Britain’s FCA was among the first global regulator to create such a ‘sandbox’, its necessity being paramount as London is the world’s leader in financial technology, from infrastructure to proprietary trading platform development.

So far, within large institutions, a vast amount of attention has been given to distributed ledger technology, also known as blockchain, which promises to reduce banks’ costs in several areas, including KYC.

RegTech is the new FinTech

Thomson Reuters considers that regulators are keen to see more technology adoption in compliance, with automation, machine learning and artificial intelligence (AI) advances likely to cut through cumbersome and paper-intensive reporting processes, a matter that FinanceFeeds has researched in detail recently.

Colloquially known as “regtech,” a growing number of solutions have emerged, and look set to reduce costs, compliance headcount and reporting time.

James Lau, the acting secretary for Financial Services and the Treasury in Hong Kong, said in November that banks were examining biometric technology and AI solutions that could go far beyond data collection, tabulation and basic analytics, helping banks manage unstructured data and strengthen surveillance and risk detection. This could help improve both trade surveillance and customer onboarding, he said.

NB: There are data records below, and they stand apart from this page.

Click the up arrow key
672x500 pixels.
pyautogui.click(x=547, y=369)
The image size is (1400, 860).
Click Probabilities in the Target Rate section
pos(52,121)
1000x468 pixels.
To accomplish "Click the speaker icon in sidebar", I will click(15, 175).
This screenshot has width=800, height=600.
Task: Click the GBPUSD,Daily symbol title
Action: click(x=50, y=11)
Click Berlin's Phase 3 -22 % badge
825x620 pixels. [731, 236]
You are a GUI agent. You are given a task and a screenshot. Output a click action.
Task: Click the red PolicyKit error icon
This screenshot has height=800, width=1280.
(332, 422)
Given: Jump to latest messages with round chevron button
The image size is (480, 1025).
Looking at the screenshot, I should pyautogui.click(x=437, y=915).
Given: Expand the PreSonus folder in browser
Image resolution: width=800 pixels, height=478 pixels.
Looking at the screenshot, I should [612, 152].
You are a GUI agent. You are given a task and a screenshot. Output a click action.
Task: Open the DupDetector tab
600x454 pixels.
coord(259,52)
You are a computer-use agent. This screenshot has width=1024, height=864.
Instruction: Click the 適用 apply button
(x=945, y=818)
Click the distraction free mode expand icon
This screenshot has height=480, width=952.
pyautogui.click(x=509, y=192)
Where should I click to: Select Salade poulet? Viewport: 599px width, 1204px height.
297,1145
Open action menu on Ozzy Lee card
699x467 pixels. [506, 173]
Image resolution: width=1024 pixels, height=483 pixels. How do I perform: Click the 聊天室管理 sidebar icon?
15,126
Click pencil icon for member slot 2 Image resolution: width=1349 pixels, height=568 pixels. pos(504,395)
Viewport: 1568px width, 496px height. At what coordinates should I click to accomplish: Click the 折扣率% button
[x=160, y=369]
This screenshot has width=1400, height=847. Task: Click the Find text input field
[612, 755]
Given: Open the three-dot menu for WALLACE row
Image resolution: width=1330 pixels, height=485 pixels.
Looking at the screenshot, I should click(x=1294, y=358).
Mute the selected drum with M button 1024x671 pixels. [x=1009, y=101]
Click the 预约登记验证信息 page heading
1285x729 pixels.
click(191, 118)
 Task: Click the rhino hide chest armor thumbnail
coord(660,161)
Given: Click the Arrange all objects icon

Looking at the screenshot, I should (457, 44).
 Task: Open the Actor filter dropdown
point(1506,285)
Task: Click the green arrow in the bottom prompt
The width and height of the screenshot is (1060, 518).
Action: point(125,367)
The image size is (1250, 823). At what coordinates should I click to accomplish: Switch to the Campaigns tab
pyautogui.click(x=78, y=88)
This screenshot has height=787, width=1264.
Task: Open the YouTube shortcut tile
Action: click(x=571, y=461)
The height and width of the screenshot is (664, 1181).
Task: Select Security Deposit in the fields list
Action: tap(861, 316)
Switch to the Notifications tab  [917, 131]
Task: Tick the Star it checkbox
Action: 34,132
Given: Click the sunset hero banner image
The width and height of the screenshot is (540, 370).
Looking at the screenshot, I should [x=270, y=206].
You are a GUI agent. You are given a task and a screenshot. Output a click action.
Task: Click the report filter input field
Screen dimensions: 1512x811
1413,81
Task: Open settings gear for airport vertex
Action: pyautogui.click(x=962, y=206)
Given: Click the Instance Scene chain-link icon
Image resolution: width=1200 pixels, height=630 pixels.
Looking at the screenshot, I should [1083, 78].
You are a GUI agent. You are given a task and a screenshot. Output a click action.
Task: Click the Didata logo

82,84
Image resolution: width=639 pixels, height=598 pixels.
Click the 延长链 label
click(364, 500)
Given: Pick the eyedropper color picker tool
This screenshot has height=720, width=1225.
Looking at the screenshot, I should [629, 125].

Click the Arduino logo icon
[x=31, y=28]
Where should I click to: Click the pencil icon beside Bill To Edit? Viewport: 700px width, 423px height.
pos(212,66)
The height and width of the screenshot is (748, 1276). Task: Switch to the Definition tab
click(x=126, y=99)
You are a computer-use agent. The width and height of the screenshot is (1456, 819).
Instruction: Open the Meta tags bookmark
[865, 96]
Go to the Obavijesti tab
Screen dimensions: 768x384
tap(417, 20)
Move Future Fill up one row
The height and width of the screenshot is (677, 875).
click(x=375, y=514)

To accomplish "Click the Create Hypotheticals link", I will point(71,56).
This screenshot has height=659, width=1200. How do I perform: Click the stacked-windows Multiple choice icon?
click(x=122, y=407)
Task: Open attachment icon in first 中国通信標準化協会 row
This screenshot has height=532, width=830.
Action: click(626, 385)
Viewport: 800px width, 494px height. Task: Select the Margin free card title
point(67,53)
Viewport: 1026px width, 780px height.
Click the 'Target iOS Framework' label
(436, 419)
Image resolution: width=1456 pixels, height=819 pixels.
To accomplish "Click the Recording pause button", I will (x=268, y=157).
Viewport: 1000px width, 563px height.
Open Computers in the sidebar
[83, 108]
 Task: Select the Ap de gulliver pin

While fintech and regtech are interrelated, both conceptually and in application, their origins differ. Regtech evolved from post-crisis regulatory changes and fintech trends, and extends beyond finance to any regulated sector. Fintech, on the other hand, is more about improving the technology of the original financial system.

Jack Ma, the founder of Alibaba, recently stated that an important component was to solve the problem of a lack of inclusiveness, particularly in emerging economies, where a relatively large number of people remain unbanked.

In China, services such as Alipay and WeChat have in recent years become highly popular payment systems, although neither is operated by financial companies. FinanceFeeds, having conducted substantial on-the-ground research across China’s national FX industry, can vouch that pretty much nobody at all uses email there, WeChat is the tool for all commercial interaction.

Australian regulators continue to concentrate on risk culture

“Risk culture” is expected to become a key part of the regulatory lexicon this year according to Thomson Reuters research, not just for banks but for all financial services licensees.

The Australian Securities and Investments Commission (ASIC), meanwhile, will focus on the connection between conduct risk and risk culture. Conduct risk is one aspect of risk culture that cuts across regulatory jurisdictions. ASIC is expected to focus on “tone from the top,” the dissemination of ethics and values across an organization, business practices, board accountability, staff incentives and governance controls.

ASIC is concerned that, in addition to inappropriate financial incentives, poor culture is one of the main causes of bad conduct within the financial sector.

Anti-money laundering (AML) and know your client (KYC) overhauls

The AML/CTF regimes on both sides of the Tasman will experience significant change throughout 2017 and beyond.

The Australian AML regulator has outlined its broad plans to simplify the AML/CTF Rules for more than 14,000 reporting entities in the year ahead.

In New Zealand, meanwhile, the government has expedited the second phase of its AML/CTF laws, which are set to be passedin the first half of 2017.

The two countries have taken divergent paths on AML/CTF regulation for so-called designated nonfinancial businesses and professions. New Zealand is focusing on rapid implementation, while Australia, which has been promising reforms for a decade, has emphasized the need for adequate consultation and a considered regulatory response.

In order to navigate intricate changes that will take place this year across the globe and ensure that no transgressions are unduly made, Thomson Reuters advocates the use of regtech by regulated firms in all major jurisdictions.

All in all, the regulatory and compliance environment is becoming as highly technologically advanced as the electronic financial markets that it presides over, thus keeping pace with technological change is an absolute necessity via digital means.